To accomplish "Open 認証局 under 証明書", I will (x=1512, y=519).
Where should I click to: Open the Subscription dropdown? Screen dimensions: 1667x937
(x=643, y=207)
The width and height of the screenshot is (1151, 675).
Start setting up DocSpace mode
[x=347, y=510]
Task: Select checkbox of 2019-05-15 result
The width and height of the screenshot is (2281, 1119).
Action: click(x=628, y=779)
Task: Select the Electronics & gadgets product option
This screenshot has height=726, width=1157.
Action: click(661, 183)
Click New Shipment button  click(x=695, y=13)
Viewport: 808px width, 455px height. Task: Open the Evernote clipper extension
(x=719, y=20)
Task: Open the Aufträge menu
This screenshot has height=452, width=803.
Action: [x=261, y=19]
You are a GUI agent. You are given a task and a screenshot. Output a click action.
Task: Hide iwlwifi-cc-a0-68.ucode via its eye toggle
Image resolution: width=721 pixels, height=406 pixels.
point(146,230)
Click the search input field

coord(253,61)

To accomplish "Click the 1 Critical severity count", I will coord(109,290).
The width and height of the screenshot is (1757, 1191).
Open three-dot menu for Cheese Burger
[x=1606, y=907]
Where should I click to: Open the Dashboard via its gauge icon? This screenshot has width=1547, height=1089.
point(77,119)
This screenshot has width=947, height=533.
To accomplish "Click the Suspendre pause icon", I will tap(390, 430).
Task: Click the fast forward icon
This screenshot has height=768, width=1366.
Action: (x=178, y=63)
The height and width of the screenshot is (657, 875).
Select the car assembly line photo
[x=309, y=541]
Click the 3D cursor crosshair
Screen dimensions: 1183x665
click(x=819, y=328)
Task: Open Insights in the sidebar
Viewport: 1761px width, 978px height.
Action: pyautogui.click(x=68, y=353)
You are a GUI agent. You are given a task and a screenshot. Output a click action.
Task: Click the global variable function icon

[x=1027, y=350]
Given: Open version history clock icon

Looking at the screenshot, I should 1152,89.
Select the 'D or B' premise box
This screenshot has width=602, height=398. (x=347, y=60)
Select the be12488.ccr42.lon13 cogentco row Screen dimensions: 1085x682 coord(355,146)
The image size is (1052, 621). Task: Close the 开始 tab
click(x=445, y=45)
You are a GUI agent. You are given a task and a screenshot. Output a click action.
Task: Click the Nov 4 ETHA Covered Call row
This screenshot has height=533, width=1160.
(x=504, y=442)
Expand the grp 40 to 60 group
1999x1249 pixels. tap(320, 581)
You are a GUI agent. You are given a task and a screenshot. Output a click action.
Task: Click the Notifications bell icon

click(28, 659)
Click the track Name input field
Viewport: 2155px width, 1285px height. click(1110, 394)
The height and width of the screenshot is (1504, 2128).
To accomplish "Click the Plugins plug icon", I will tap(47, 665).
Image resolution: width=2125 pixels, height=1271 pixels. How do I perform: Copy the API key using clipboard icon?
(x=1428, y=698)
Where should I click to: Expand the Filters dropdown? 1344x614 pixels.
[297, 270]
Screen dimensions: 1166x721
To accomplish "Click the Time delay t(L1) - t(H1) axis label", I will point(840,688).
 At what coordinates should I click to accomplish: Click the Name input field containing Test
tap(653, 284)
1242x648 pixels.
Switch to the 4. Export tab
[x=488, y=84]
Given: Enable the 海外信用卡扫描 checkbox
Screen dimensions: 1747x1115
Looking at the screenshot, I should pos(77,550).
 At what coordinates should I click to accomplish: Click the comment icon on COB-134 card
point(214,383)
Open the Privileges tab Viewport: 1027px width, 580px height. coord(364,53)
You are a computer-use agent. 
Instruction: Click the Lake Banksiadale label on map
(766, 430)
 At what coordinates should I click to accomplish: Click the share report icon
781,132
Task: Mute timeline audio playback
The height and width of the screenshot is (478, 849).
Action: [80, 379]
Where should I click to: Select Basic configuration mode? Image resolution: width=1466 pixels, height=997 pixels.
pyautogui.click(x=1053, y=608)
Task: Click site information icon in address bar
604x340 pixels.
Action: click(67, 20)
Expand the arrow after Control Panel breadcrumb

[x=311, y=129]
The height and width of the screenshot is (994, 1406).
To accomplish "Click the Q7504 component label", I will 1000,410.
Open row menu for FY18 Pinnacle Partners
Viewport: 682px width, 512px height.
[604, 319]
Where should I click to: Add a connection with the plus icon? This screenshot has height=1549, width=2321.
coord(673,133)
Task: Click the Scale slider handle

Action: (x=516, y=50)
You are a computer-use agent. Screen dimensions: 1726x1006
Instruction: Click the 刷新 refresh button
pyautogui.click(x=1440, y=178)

- **EXERCISE BRIEF**
Each line from the first line of the listing through the line containing "Click New Shipment" must be set down exactly; no other line belongs in the answer.

- **WRITTEN ANSWER**
To accomplish "Open 認証局 under 証明書", I will (x=1512, y=519).
Where should I click to: Open the Subscription dropdown? Screen dimensions: 1667x937
(x=643, y=207)
The width and height of the screenshot is (1151, 675).
Start setting up DocSpace mode
[x=347, y=510]
Task: Select checkbox of 2019-05-15 result
The width and height of the screenshot is (2281, 1119).
Action: click(x=628, y=779)
Task: Select the Electronics & gadgets product option
This screenshot has height=726, width=1157.
Action: click(661, 183)
Click New Shipment button  click(x=695, y=13)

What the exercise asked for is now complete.